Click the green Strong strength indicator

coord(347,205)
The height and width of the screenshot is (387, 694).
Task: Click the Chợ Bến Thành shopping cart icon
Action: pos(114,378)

★ ★ ★

--- What this task involves ---
Reproduce every line of the listing above without any changes.

--- Final result ---
Click the green Strong strength indicator

coord(347,205)
The height and width of the screenshot is (387, 694).
Task: Click the Chợ Bến Thành shopping cart icon
Action: pos(114,378)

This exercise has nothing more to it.